Выбранный отрывок:
Лишь в конце XIX в. выдающийся московский архивист Н. Н. Оглоблин в фондах министерства юстиции (теперь РГАДА) смог обнаружить первые подлинные документы следствия над Атласовым. Лишь недавно аналогичные документы были обнаружены в фонде Якутской приказной избы, они позволяют значительно расширить наши представления о том, что же происходило в жизни Атласова после ангарского эпизода 1701 г.
До сих пор это было предметом художественного домысла писателей. Но только теперь появилась возможность установить, кто же из наших литераторов был ближе к истине.
Прежде всего несколько неожиданно выяснилось, что в произошедшем во многом были виноваты сами российские власти — как центральные, так и местные — енисейские.
В самом деле, глава Сибирского приказа А. А. Виниус, руководствуясь самыми добрыми намерениями, неосторжно предоставил возможность В. В. Атласову, в награду за его камчатские успехи, бесплатно получить в Сибири различных товаров на СТО рублей — сумму по тем временам весьма большую — во много раз превышающую годовое жалованье самого казачьего атамана. До своего прибытия на Ангару Атласов этой возможностью не смог воспользоваться, но он хорошо знал, что на Лене все товары ему обойдутся гораздо дороже. Поэтому ему и захотелось приобрести необходимые товары на Ангаре.
В Енисейске отряд Атласова был задержан на два месяца: не оказалось ни необходимого продовольствия, ни дощаников для дальнейшего плавания. В конце концов в Енисейске Атласову были выданы суда — "самые худые и утлые", а также пушки — тоже "самые плохие". В результате на его дощаниках замок порох, пострадало продовольствие, погнила одежда и попортились прочие вещи. Как отмечал сам Атласов, "пить и есть стало нечего". И именно к этому времени личный состав отряда Атласова весьма существенно изменился.
Еще в середине XVII в. в Сибири существовал обычай — в чрезвычайных обстоятельствах силой отбирать у купцов все необходимое для успешного выполнения "государевой воли". Так не раз поступал и Михаил Стадухин, и Ярофей Хабаров. Так де решил действовать и Владимир Атласов после того, как узнал от некоего Андрея Касимова, что навстречу ему плывут с богатыми товарами дощаники, неожиданно умершего московского гостя Логина Добрынина, у которого будто бы наследников и "за животом де стоять истцом будет некому". И Атласов вообразил, что он, как представитель власти, будет вправе захватить добро Добрынина. Вблизи Стрельчатого порога, недалеко от Рыбенского, Атласов и дал свою роковую команду задержать дощаники купца Добрынина. Своим спутникам он открыто говорил: "Если тех товаров не возьмете и вам де государеву службу служить будет не на чем".

Исходные строки:
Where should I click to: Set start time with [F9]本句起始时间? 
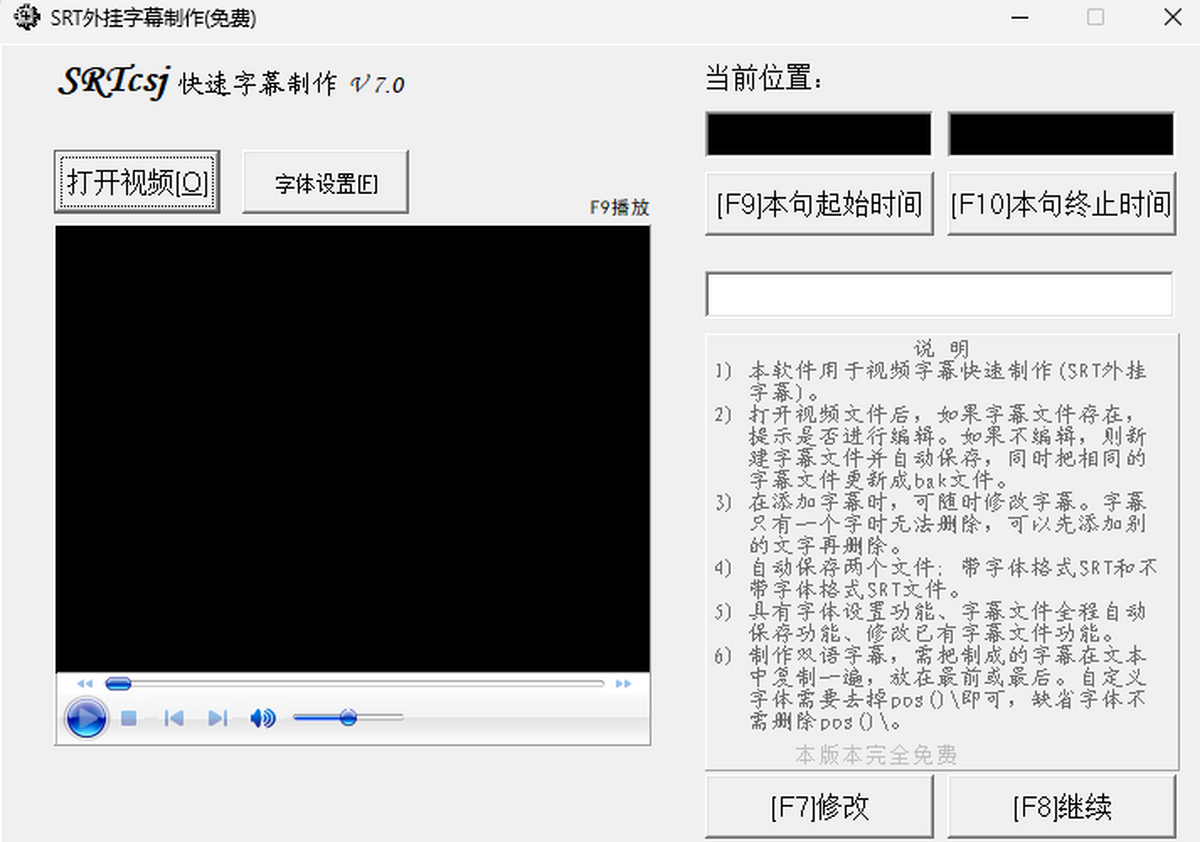click(819, 205)
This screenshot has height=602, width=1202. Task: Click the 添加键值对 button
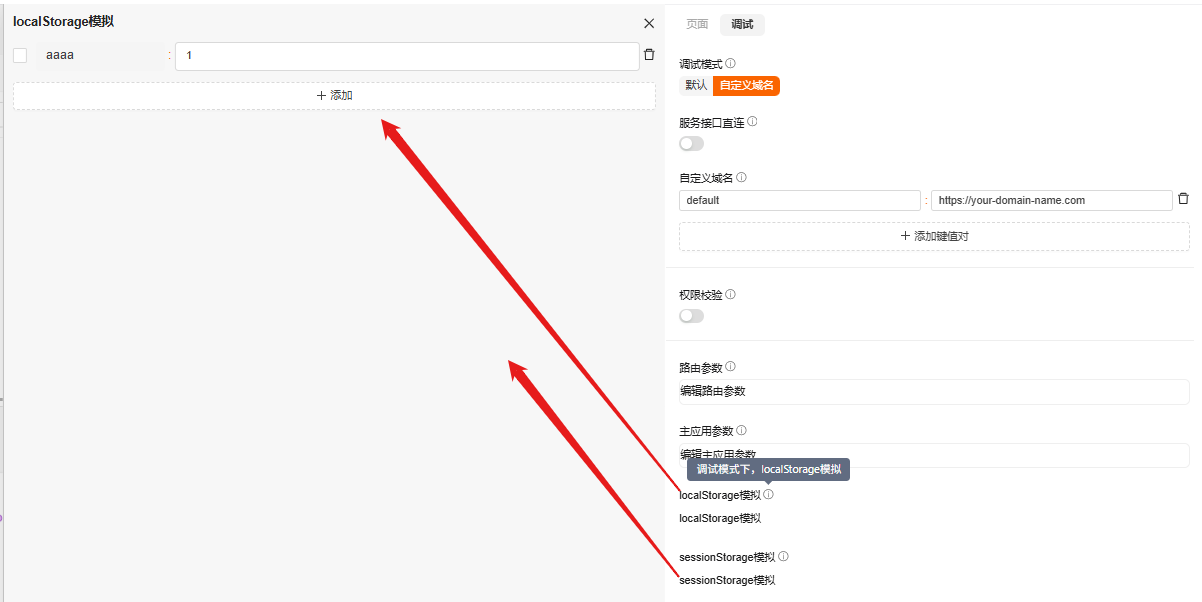click(933, 236)
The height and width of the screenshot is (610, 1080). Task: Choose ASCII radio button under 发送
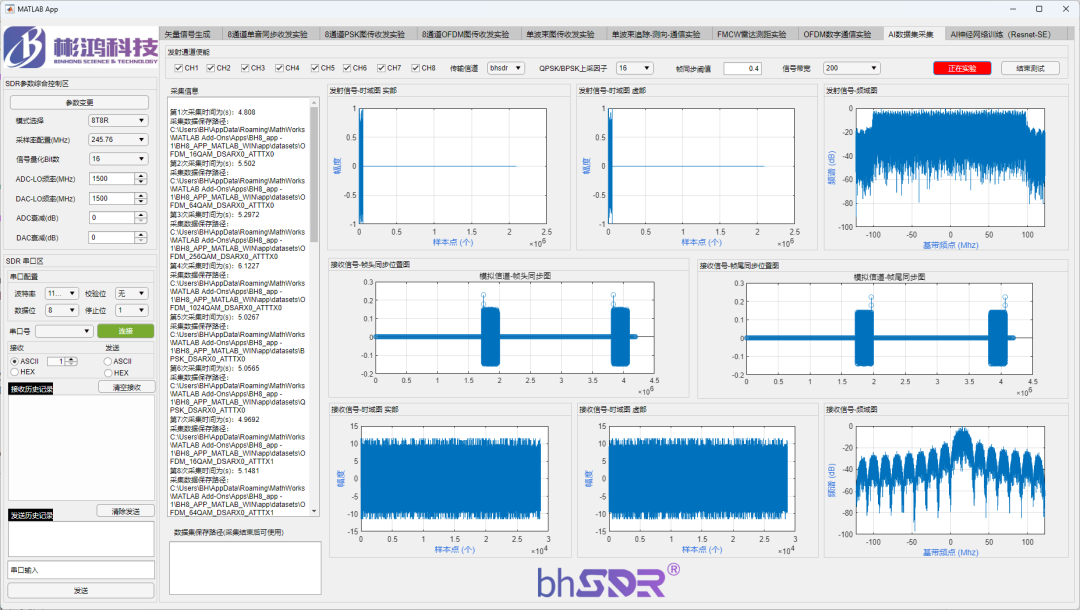point(108,361)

Что нужно сделать:
[1] На какой срок задержали отряд Атласова в Енисейске, согласно отрывку?
[2] Пожалуйста, процитируйте фрагмент отрывка между словами «До сих пор это» и «местные — енисейские.», включая их.

Ответы:
[1] На два месяца.

[2]
До сих пор это было предметом художественного домысла писателей. Но только теперь появилась возможность установить, кто же из наших литераторов был ближе к истине.
Прежде всего несколько неожиданно выяснилось, что в произошедшем во многом были виноваты сами российские власти — как центральные, так и местные — енисейские.